-- ACTIONS TO TAKE --
1) Answer these questions from the court transcript below.
(a) From which city to which city did the video link run?
(b) Which firm instructed Mr Solomon?
(c) Which Act effected the repeal of section 12 and the amendment of sections 13 and 14?
2) Extract every line of text from the dataset listing below word for word, leaving the pictures out of your answer.

-- PAGE EXCERPT --
· · · ·

Graham Geoffrey Walker and Thelma Jean Walker as Trustees for the Walker Superannuation Fund v Clough Property Claremont Pty Ltd [2011] HCATrans 91
[2011] HCATrans 91
[2011] HCATrans 091
IN THE HIGH COURT OF AUSTRALIA
Office of the Registry
Perth No P52 of 2010
B e t w e e n -
GRAHAM GEOFFREY WALKER AND THELMA JEAN WALKER AS TRUSTEES FOR THE WALKER SUPERANNUATION FUND
Applicants
and
CLOUGH PROPERTY CLAREMONT PTY LTD
Respondent
Application for special leave to appeal
KIEFEL J
BELL J
TRANSCRIPT OF PROCEEDINGS
FROM CANBERRA BY VIDEO LINK TO PERTH
ON FRIDAY, 8 APRIL 2011, AT 1.27 PM
Copyright in the High Court of Australia
MR D.H. SOLOMON: If it please, your Honours, I appear for the applicant. (instructed by Solomon Brothers)
MR C.J. ZELESTIS, QC: May it please the Court, I appear with my learned friend, MR J.A. THOMSON, for the respondent. (instructed by Corrs Chambers Westgarth)
KIEFEL J: Yes, Mr Solomon.
MR SOLOMON: Your Honours, this application raises important questions of construction of two sections of general application in Western Australia to the sale of land and, in particular, the sale of land which is to be subdivided. The two provisions, sections 13 and 14 of the Sale of Land Act 1970, were amended from their original form to also apply to strata titles. They originally from 1970 until 1985 excluded application to strata titles by section 12, which was repealed at that time.
The repeal of section 12 and the amendment of sections 13 and 14 to make the sections also applicable to strata title subdivisions were effected at the same time that the Strata Titles Act 1985 was passed. They were effected by a consequential provisions Act known as the Acts Amendment (Strata Titles) Act 1985, which was passed at the same time. That relevant history is referred to by his Honour the trial judge at paragraphs 62 and 63 of his judgment at page 26, where he sets out that history, and it is also referred to in the judgment of the learned Chief Justice in the Court of Appeal at paragraph 63, which is appeal paper 71 and paragraph 74.
The consequence of the making applicable of the Sale of Land Act provisions to strata title transactions at the very same time and as part of the same legislative package as the Strata Titles Act 1985, obviously has the effect that both pieces of legislation were intended to regulate sales of strata lots prior to the creation of the lots. There is in ‑ ‑ ‑
KIEFEL J: The way in which this operates is not novel, though, having regard to legislation in other States, is it?
MR SOLOMON: There is similar legislation, but nothing identical to this, so I have not ‑ ‑ ‑
KIEFEL J: But they operate fairly much the same. I mean, they have to. There is a limited amount of ways in which one can create lots, and have legislation dealing with the protection of purchasers. I do not think that the protection is built into the various State legislations. It differs markedly, does it?

· · · ·

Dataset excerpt
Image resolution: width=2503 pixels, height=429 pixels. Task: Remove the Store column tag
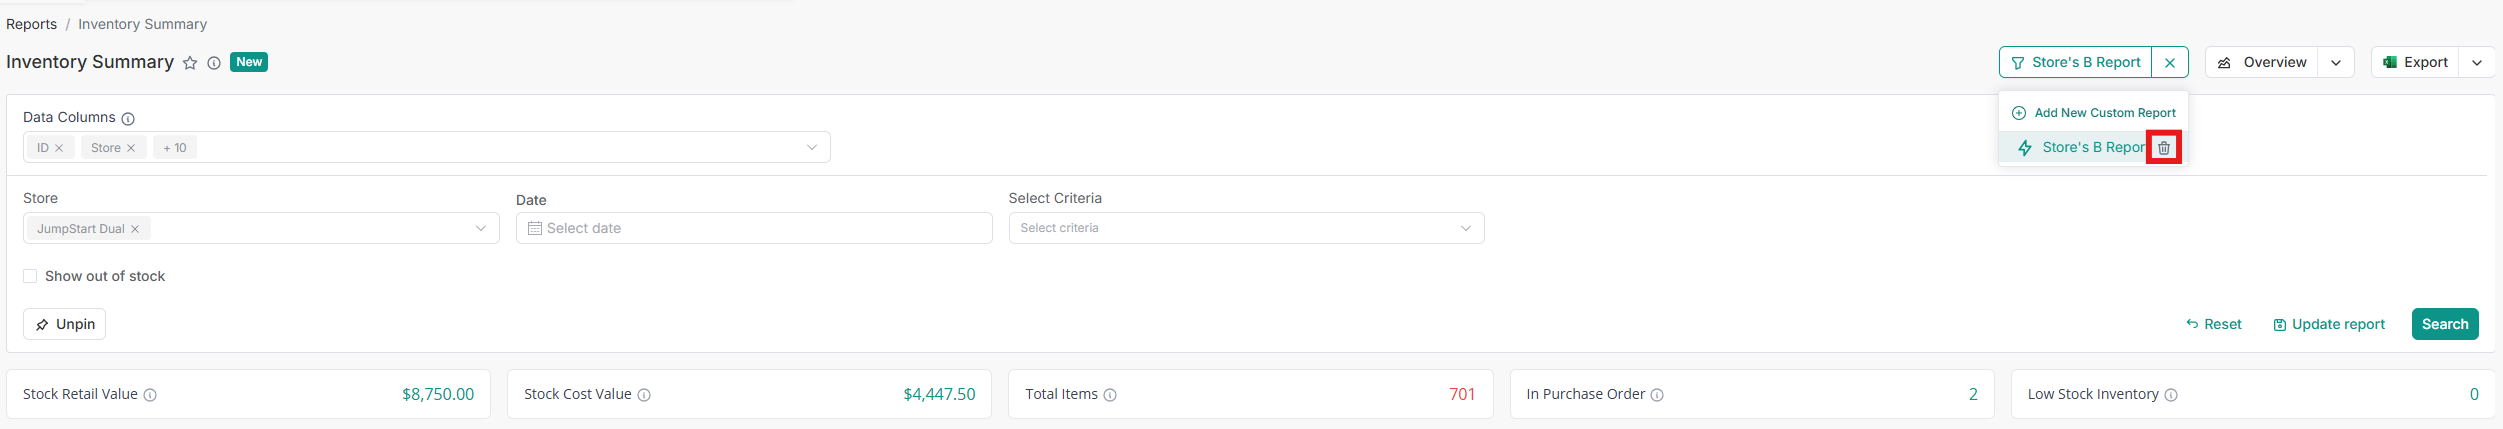pos(131,148)
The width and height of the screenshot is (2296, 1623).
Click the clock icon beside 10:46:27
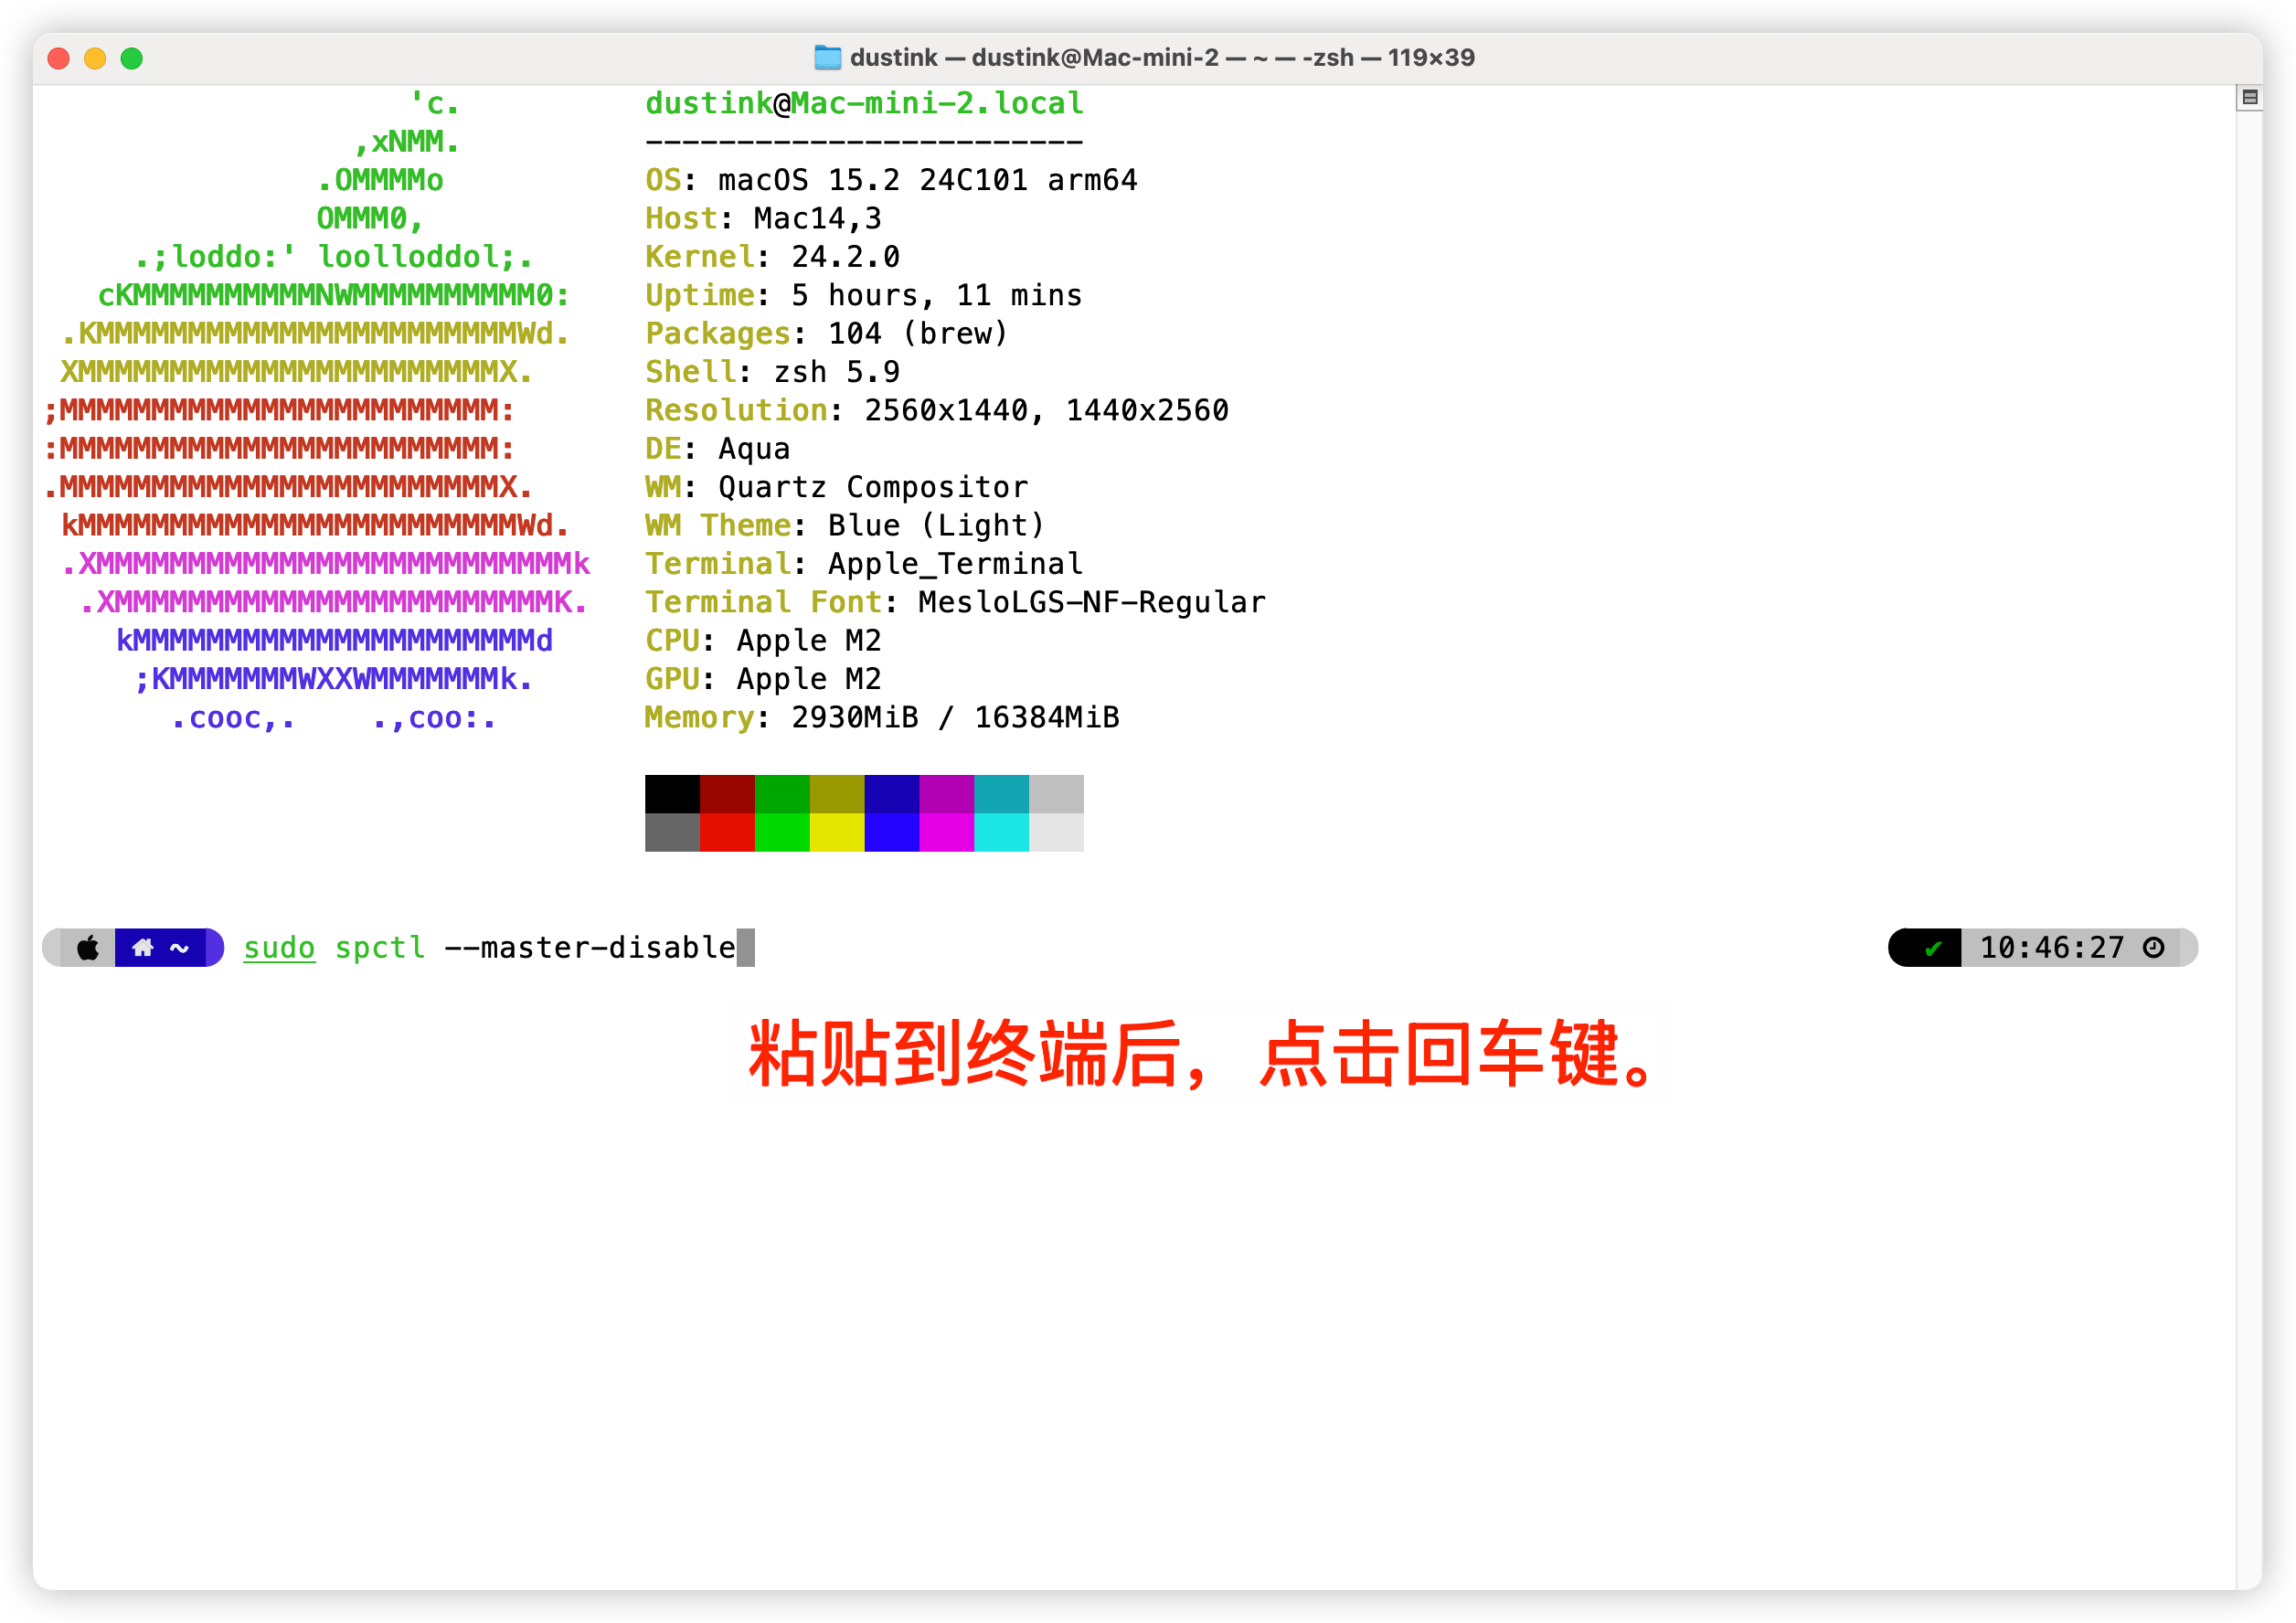(2154, 947)
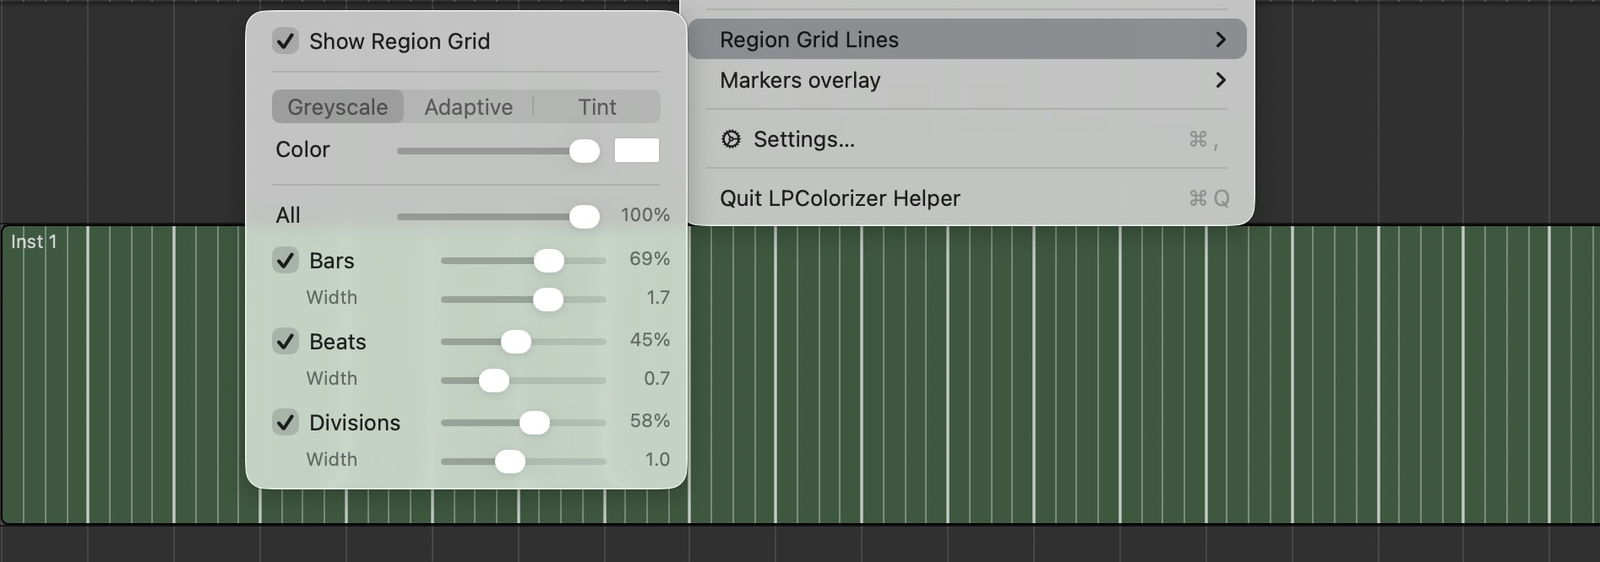Screen dimensions: 1600x562
Task: Click the Beats Width slider knob
Action: pyautogui.click(x=494, y=380)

· · · ·

-- OUTPUTS IN ORDER --
1)
(a) From Canberra to Perth.
(b) Solomon Brothers.
(c) The Acts Amendment (Strata Titles) Act 1985.

2)
Image resolution: width=2503 pixels, height=429 pixels. Task: Remove the Store column tag
pos(131,148)
The width and height of the screenshot is (2296, 1623).
Click the clock icon beside 10:46:27
(2154, 947)
Screen dimensions: 1600x562
Task: Click the Beats Width slider knob
Action: pyautogui.click(x=494, y=380)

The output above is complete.